Batılıların barış dilendiği yer
Mudanya için en çarpıcı tanım, ünlü yazar Ernest Hemingway'in; ‘‘Batılıların barış dilenmeye geldikleri kıyı kasabası.’’ 1922'de mütareke görüşmelerini izlemeye gelmiş. Gazetesine gönderdiği yazının ilk satırları Mudanya profiliyle başlıyor:
‘‘Marmara kıyısındaki sıcak, toz toprak içinde, eciş bücüş yollarıyla ikinci sınıf bir kıyı kasabası Mudanya'da, Batı ile Doğu karşı karşıya geldiler.’’
Hemingway'i etkileyen kasabanın kendisi değil, orada barış için atılan adımlar. O bir Batılı...
Evliya Çelebi ise Hemingway'dan yüzyıllar önce farklı bir gözle bakmış Mudanya'ya. ‘‘Hoş bir kazadır’’ diye yazmış:
‘‘Üç cami, yedi mihrabı, mescidi, üç hanı, bir hamamı, iki çocuk mektebi, 200 kadar dükkanı vardır. Halkı Rum'dur. Su ve havasının letafetinden Rum güzelleri çoktur. İnciri, üzümü, şırası meşhurdur. Hele sirkesi bütün dünyaya yayıldığından bu şehre ‘Dar-ül Hallı' derler.’’
Evliya Çelebi, ‘‘Halkı Rum'dur’’ diyor. Ama Hemingway geldiğinde nüfus dengesi çok değişmiş. 1908’de, Mudanya'nın toplam nüfusu 24 bin iken Müslümanların sayısı 7 bin imiş. Rumlar ve Türkler birarada barış içinde yaşıyormuş. Sonra savaş tohumları atılmış iki halk arasına. Hele Yunan ordusunun işgali sırasında çok kan dökülmüş. Sonuç olarak savaş sona erdiğinde artık Türkler ve Rumlar birarada yaşayamaz hale gelmişler.

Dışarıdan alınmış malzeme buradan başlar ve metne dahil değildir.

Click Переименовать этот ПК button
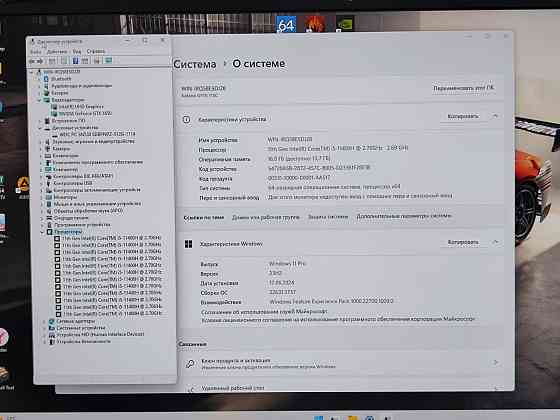The height and width of the screenshot is (420, 560). pos(463,88)
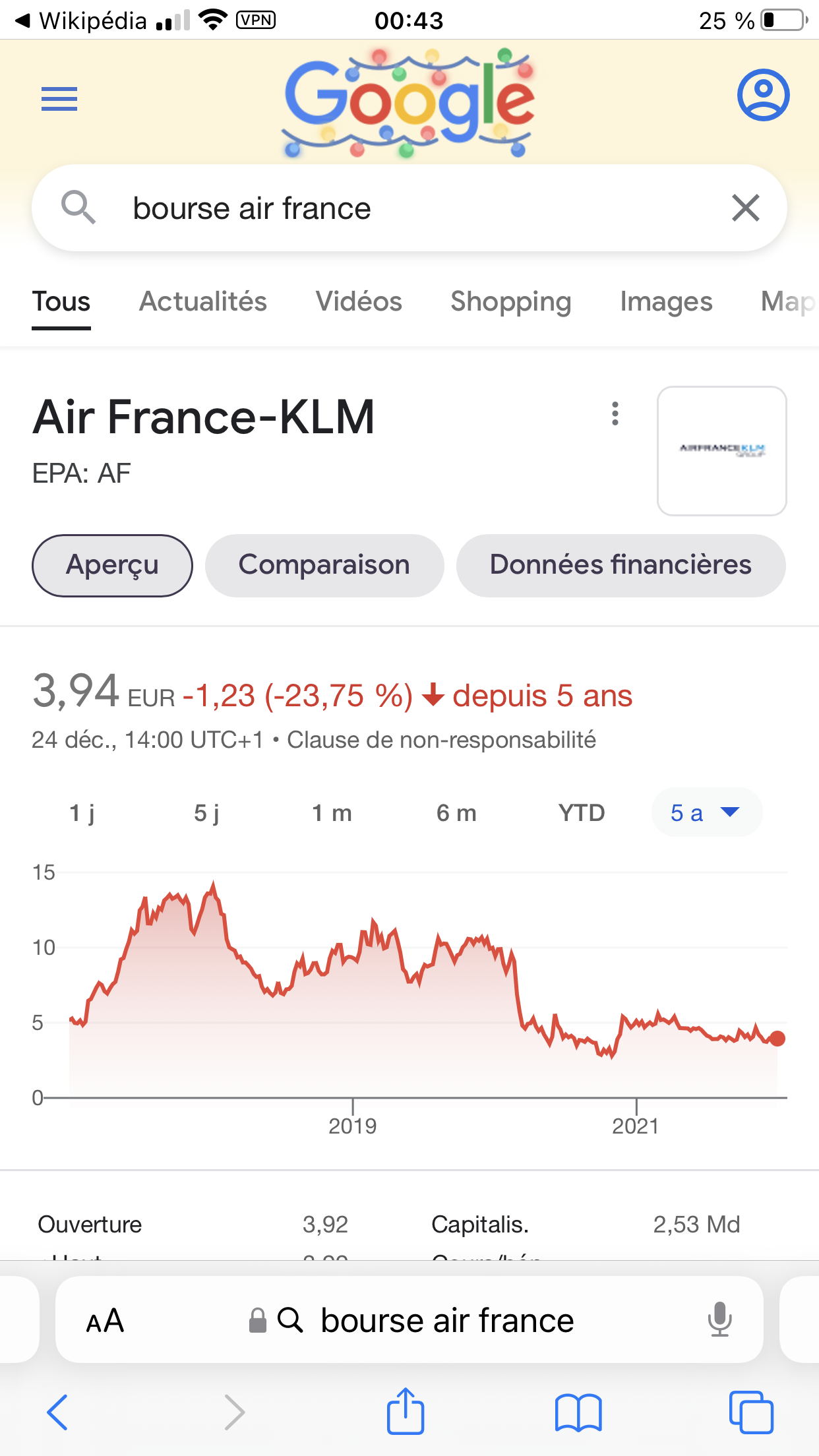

Rumlar sahil boyundaki evlerini bırakıp, kaçmak zorunda kaldılar. Mübadelede Girit'teki Türkler de Mudanya'ya geldi; Rumların bıraktıkları evlere yerleştiler.
Tabii Rum mutfağı unutuldu, ‘Girit mutfağı’ geldi Mudanya'ya. Zeytinyağı kültürü, Girit mutfağının zenginliğiyle birleşti. Özellikle otlu yemekler, Mudanya mutfağının özgün örnekleri arasında yerini aldı. Mudanyalıların her yıl baharı dört gözle bekleme nedenlerinin arasına bir de otlar eklendi. Zaten bahar, Gemlik Körfezi kıyısına her yıl erken geliyor. Bu yıl bahar dalları açtı bile...
Tek sorun o zengin ot yemeklerinin sadece evlerde yapılması. Kıyı boyuna sıralanmış balıkçı lokantalarının çoğunda o ev yemeklerini bulmak mümkün değil. Onların yerini zeytinyağından yapılmış eşsiz mezeler dolduruyor. Masaların üzerini donatan mezeleri görünce kendinizi Ege kıyısında bir yerlerde sanabilirsiniz.
Hatta fazlası bile var; sakin, huzurlu bir deniz. Sadece deniz değil insanlar da, kasabadaki atmosfer de öyle. Albenili bir dinginlik hakim her yana. Tarih, bu atmosferin asıl aktörü. Cumbalı, eski tahta evlerin olduğu sokaklar; 150 yıllık istasyon binasından bozma ‘Montania Otel’; dalgaların duvarında soluklandığı ‘Sanatevi’. Bunlar da diğer aktörler...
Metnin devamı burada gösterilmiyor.